TASK MATERIAL |

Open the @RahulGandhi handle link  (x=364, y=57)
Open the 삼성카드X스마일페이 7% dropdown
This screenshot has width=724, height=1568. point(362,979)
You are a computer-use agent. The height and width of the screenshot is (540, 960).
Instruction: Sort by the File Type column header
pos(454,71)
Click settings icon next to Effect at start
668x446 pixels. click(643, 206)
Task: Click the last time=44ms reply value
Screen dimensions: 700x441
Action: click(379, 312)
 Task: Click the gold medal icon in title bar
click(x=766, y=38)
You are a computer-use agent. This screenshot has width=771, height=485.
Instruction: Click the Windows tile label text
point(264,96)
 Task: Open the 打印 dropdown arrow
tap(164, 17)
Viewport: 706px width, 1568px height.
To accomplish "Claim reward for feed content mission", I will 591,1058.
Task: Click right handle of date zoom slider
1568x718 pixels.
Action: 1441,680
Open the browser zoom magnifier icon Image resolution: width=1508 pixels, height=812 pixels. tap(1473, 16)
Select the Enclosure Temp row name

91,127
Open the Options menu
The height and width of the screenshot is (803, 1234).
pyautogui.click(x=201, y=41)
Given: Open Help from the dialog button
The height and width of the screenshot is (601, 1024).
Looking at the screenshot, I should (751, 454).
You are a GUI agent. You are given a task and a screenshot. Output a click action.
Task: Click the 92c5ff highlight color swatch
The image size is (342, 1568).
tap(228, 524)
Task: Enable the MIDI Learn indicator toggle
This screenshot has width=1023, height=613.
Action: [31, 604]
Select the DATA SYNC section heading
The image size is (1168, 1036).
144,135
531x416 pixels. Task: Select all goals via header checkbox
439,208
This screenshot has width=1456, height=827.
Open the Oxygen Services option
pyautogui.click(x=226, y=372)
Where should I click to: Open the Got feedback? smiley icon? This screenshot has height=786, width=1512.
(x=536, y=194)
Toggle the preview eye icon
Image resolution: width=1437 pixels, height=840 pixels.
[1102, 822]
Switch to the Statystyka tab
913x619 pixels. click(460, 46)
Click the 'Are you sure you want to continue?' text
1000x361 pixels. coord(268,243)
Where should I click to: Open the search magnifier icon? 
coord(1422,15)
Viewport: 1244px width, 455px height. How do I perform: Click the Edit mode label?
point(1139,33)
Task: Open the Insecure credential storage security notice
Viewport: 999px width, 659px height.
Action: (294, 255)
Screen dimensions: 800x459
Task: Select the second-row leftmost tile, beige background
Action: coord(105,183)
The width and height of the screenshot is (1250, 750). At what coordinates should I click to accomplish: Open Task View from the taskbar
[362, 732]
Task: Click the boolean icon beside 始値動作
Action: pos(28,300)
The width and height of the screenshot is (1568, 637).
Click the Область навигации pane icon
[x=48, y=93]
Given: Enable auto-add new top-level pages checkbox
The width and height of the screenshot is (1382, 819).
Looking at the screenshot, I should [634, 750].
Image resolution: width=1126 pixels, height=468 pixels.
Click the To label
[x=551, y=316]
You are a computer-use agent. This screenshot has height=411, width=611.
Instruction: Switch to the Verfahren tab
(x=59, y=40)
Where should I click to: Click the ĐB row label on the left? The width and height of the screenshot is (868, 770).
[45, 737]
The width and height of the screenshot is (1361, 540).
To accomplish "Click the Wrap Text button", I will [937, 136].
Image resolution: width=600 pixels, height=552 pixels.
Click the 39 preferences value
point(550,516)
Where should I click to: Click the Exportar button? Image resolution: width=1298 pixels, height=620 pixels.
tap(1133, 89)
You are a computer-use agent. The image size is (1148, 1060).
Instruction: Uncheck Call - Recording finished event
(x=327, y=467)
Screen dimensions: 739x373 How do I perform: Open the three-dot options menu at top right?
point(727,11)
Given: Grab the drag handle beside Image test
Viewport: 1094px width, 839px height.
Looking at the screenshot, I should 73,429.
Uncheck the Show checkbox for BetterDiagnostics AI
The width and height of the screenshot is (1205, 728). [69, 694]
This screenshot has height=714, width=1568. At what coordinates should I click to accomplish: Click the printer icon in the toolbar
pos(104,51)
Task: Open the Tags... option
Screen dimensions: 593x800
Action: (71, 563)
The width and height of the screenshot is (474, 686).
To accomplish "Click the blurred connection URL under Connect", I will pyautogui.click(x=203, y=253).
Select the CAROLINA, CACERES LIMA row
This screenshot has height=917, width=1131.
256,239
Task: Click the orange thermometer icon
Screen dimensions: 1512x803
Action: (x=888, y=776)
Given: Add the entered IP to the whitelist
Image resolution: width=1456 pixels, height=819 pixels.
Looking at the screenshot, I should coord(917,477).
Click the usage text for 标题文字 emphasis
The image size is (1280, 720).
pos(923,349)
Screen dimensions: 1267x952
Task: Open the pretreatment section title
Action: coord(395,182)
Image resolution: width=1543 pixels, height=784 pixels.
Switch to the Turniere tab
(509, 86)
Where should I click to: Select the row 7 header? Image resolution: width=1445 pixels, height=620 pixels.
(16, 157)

WHAT IS REQUIRED | Retype every line of the listing above exactly as given.

EXPECTED OUTPUT |
Open the @RahulGandhi handle link  (x=364, y=57)
Open the 삼성카드X스마일페이 7% dropdown
This screenshot has width=724, height=1568. point(362,979)
You are a computer-use agent. The height and width of the screenshot is (540, 960).
Instruction: Sort by the File Type column header
pos(454,71)
Click settings icon next to Effect at start
668x446 pixels. click(643, 206)
Task: Click the last time=44ms reply value
Screen dimensions: 700x441
Action: click(379, 312)
 Task: Click the gold medal icon in title bar
click(x=766, y=38)
You are a computer-use agent. This screenshot has width=771, height=485.
Instruction: Click the Windows tile label text
point(264,96)
 Task: Open the 打印 dropdown arrow
tap(164, 17)
Viewport: 706px width, 1568px height.
To accomplish "Claim reward for feed content mission", I will 591,1058.
Task: Click right handle of date zoom slider
1568x718 pixels.
Action: 1441,680
Open the browser zoom magnifier icon Image resolution: width=1508 pixels, height=812 pixels. tap(1473, 16)
Select the Enclosure Temp row name

91,127
Open the Options menu
The height and width of the screenshot is (803, 1234).
pyautogui.click(x=201, y=41)
Given: Open Help from the dialog button
The height and width of the screenshot is (601, 1024).
Looking at the screenshot, I should (751, 454).
You are a GUI agent. You are given a task and a screenshot. Output a click action.
Task: Click the 92c5ff highlight color swatch
The image size is (342, 1568).
tap(228, 524)
Task: Enable the MIDI Learn indicator toggle
This screenshot has width=1023, height=613.
Action: [31, 604]
Select the DATA SYNC section heading
The image size is (1168, 1036).
144,135
531x416 pixels. Task: Select all goals via header checkbox
439,208
This screenshot has width=1456, height=827.
Open the Oxygen Services option
pyautogui.click(x=226, y=372)
Where should I click to: Open the Got feedback? smiley icon? This screenshot has height=786, width=1512.
(x=536, y=194)
Toggle the preview eye icon
Image resolution: width=1437 pixels, height=840 pixels.
[1102, 822]
Switch to the Statystyka tab
913x619 pixels. click(460, 46)
Click the 'Are you sure you want to continue?' text
1000x361 pixels. coord(268,243)
Where should I click to: Open the search magnifier icon? 
coord(1422,15)
Viewport: 1244px width, 455px height. How do I perform: Click the Edit mode label?
point(1139,33)
Task: Open the Insecure credential storage security notice
Viewport: 999px width, 659px height.
Action: (294, 255)
Screen dimensions: 800x459
Task: Select the second-row leftmost tile, beige background
Action: coord(105,183)
The width and height of the screenshot is (1250, 750). At what coordinates should I click to accomplish: Open Task View from the taskbar
[362, 732]
Task: Click the boolean icon beside 始値動作
Action: pos(28,300)
The width and height of the screenshot is (1568, 637).
Click the Область навигации pane icon
[x=48, y=93]
Given: Enable auto-add new top-level pages checkbox
The width and height of the screenshot is (1382, 819).
Looking at the screenshot, I should [634, 750].
Image resolution: width=1126 pixels, height=468 pixels.
Click the To label
[x=551, y=316]
You are a computer-use agent. This screenshot has height=411, width=611.
Instruction: Switch to the Verfahren tab
(x=59, y=40)
Where should I click to: Click the ĐB row label on the left? The width and height of the screenshot is (868, 770).
[45, 737]
The width and height of the screenshot is (1361, 540).
To accomplish "Click the Wrap Text button", I will [937, 136].
Image resolution: width=600 pixels, height=552 pixels.
Click the 39 preferences value
point(550,516)
Where should I click to: Click the Exportar button? Image resolution: width=1298 pixels, height=620 pixels.
tap(1133, 89)
You are a computer-use agent. The image size is (1148, 1060).
Instruction: Uncheck Call - Recording finished event
(x=327, y=467)
Screen dimensions: 739x373 How do I perform: Open the three-dot options menu at top right?
point(727,11)
Given: Grab the drag handle beside Image test
Viewport: 1094px width, 839px height.
Looking at the screenshot, I should 73,429.
Uncheck the Show checkbox for BetterDiagnostics AI
The width and height of the screenshot is (1205, 728). [69, 694]
This screenshot has height=714, width=1568. At what coordinates should I click to accomplish: Click the printer icon in the toolbar
pos(104,51)
Task: Open the Tags... option
Screen dimensions: 593x800
Action: (71, 563)
The width and height of the screenshot is (474, 686).
To accomplish "Click the blurred connection URL under Connect", I will pyautogui.click(x=203, y=253).
Select the CAROLINA, CACERES LIMA row
This screenshot has height=917, width=1131.
256,239
Task: Click the orange thermometer icon
Screen dimensions: 1512x803
Action: (x=888, y=776)
Given: Add the entered IP to the whitelist
Image resolution: width=1456 pixels, height=819 pixels.
Looking at the screenshot, I should coord(917,477).
Click the usage text for 标题文字 emphasis
The image size is (1280, 720).
pos(923,349)
Screen dimensions: 1267x952
Task: Open the pretreatment section title
Action: coord(395,182)
Image resolution: width=1543 pixels, height=784 pixels.
Switch to the Turniere tab
(509, 86)
Where should I click to: Select the row 7 header? Image resolution: width=1445 pixels, height=620 pixels.
(16, 157)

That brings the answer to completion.